◆ EXERCISE DESCRIPTION
The task requires repeating, word for word, the lines from the one with "How do I perform: Click" through the end of the material, leaving out all pictures.

◆ INPUT MATERIAL
|---|
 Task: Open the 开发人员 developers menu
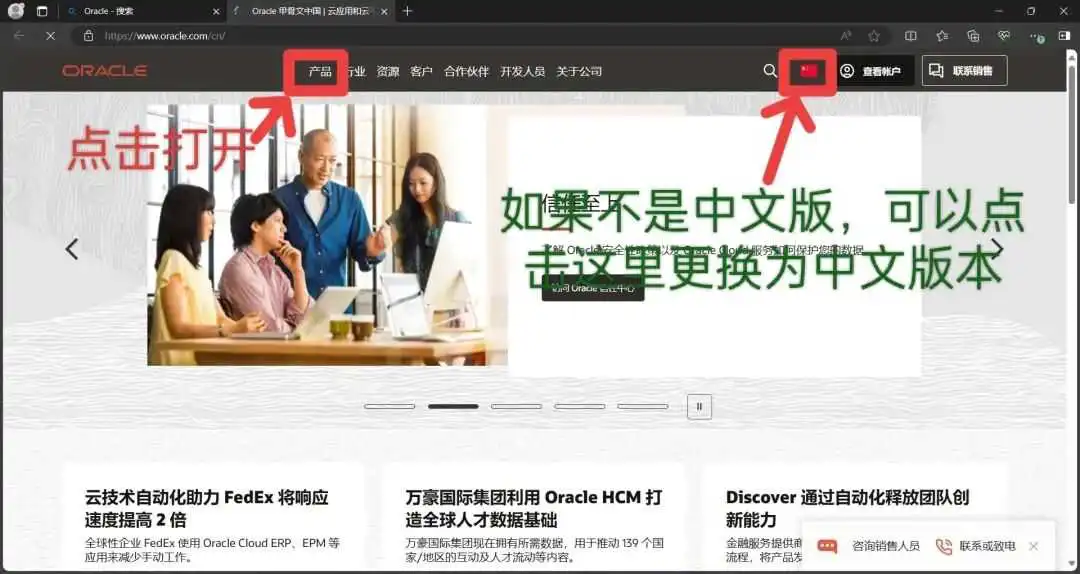(522, 72)

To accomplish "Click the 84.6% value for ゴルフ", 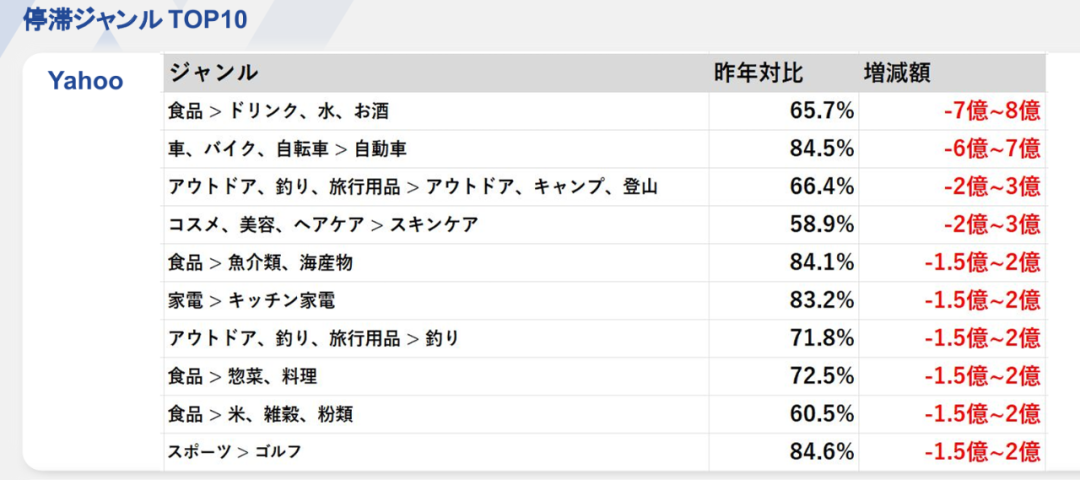I will (821, 452).
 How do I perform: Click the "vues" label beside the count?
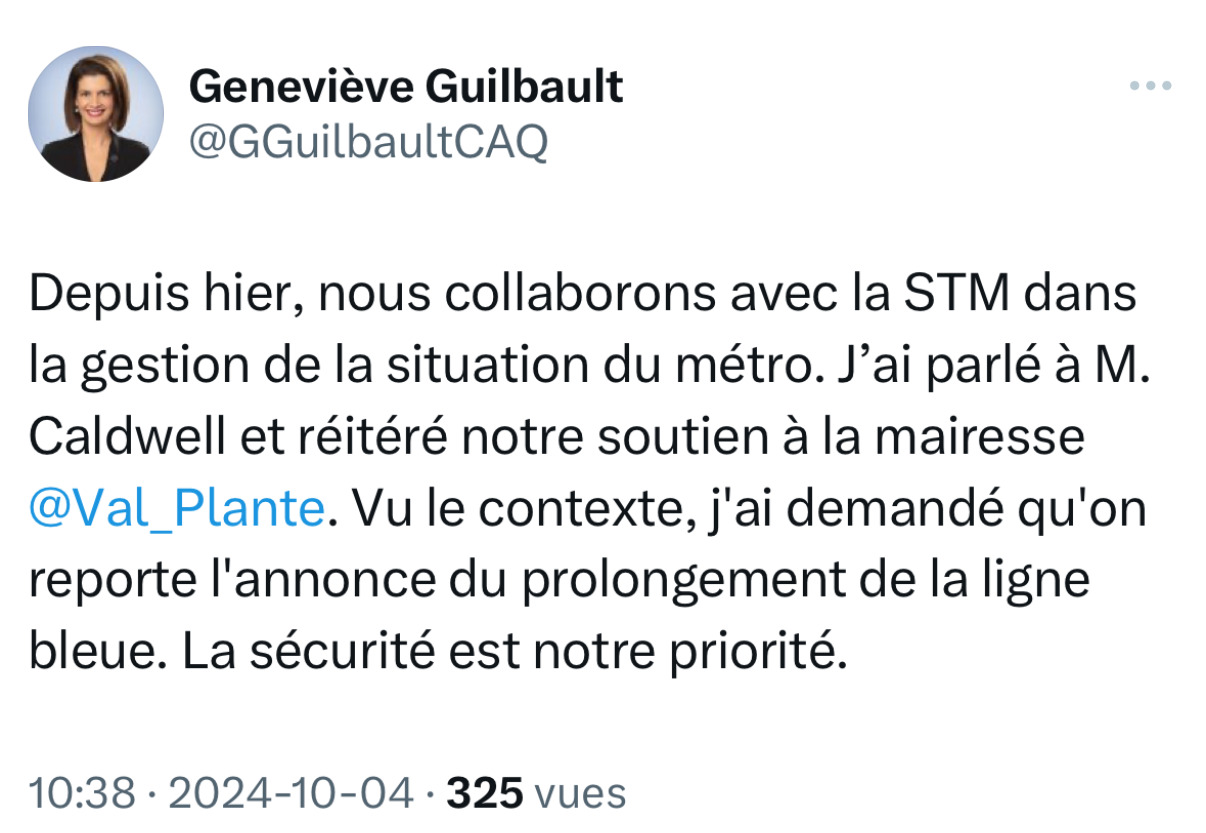pyautogui.click(x=581, y=794)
|---|
◆ SOLUTION TO THIS TASK
 How do I perform: Click the "vues" label beside the count?
pyautogui.click(x=581, y=794)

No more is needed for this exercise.